» EXCERPTED PASSAGE:
---------------
Mischa Auer


Mischa Auer was a Russian-born American actor who moved to Hollywood in the late 1920s. He first appeared in film in 1928. Auer had a long career playing in many of the era's best known films. He was nominated for the Academy Award for Best Supporting Actor in 1936 for his performance in the screwball comedy My Man Godfrey, which led to further zany comedy roles. He later moved into television and acted in films again in France and Italy well into the 1960s.

Early life

Auer was born in St. Petersburg, Russia. His name is usually seen as Mischa Ounskowsky, Mischa being the German transliteration of Misha, and Ounskowsky being the French transliteration of his surname. Auer's father was a Russian naval officer whose own mother was the daughter of Hungarian-born violinist Leopold Auer Auer's mother was Nadine Pelikan. His father died when he was three, and he was taken in by his grandfather. Leopold Auer emigrated to the United States after the Russian Revolution. Mischa Auer and his mother became separated, but were reunited during the Russian Civil War. She, however, died of typhus. Auer was able to contact his grandfather, who brought the teenager to the United States in August 1920.
---------------
» YOUR GOAL: Could you carry on the Mischa Auer biography, starting after its final sentence? The listing after this text plays no part here.

» GIVEN INFORMATION:
---------------
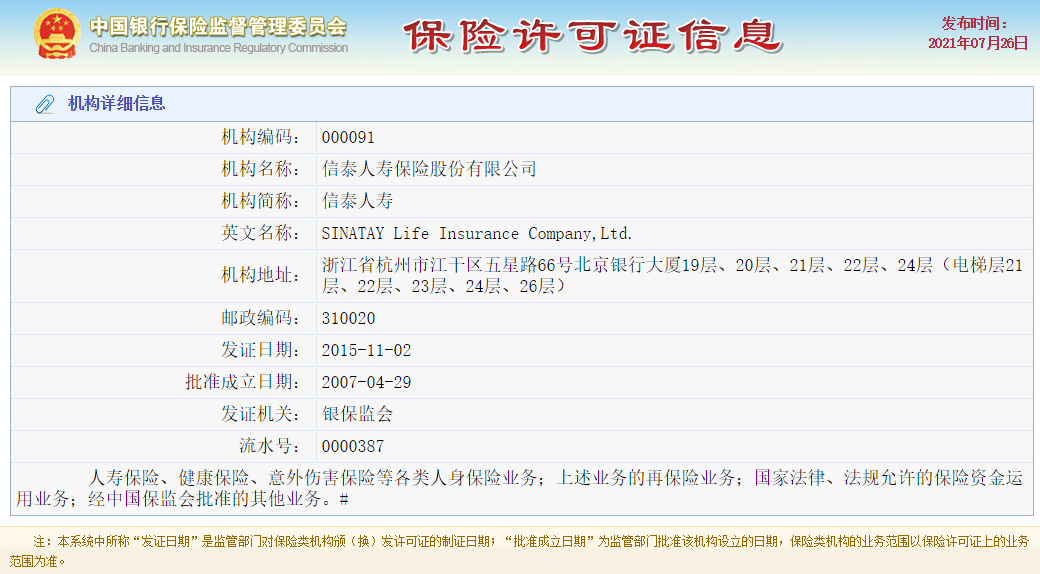1040x574 pixels.
Task: Click the address text in 机构地址 row
Action: (x=673, y=275)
---------------
» TASK OUTPUT:
Career

Auer began performing on the stage in the 1920s in Bertha Kalich's Thalia Yiddish Theater, then moved to Hollywood, where he first appeared in 1928 in Something Always Happens. He appeared in several small, mostly uncredited roles into the 1930s, appearing in such films as Rasputin and the Empress, Viva Villa!, The Yellow Ticket, the George Gershwin musical Delicious, the Paramount Pictures all-star revue Paramount on Parade and The Lives of a Bengal Lancer.
In 1936, Auer was cast as Alice Brady's protégé in the comedy My Man Godfrey, for which he was nominated for the Academy Award for Best Supporting Actor. Prior to that, he had been mostly playing villains. He stated, "That one role made a comic out of me." From then on, he was regularly cast in zany comedy roles. Auer played the ballet instructor Kolenkov in the Best Picture-winning You Can't Take It with You and the prince-turned-fashion designer in Walter Wanger's Vogues of 1938. Auer can also be seen cavorting in such films as: Arsène Lupin, One Hundred Men and a Girl, Hold That Ghost, Destry Rides Again, Spring Parade, Hellzapoppin', Cracked Nuts, Lady in the Dark, and Up in Mabel's Room. He was also one of the large cast of And Then There Were None, and appeared in a pair of vehicles for opera singer Lily Pons.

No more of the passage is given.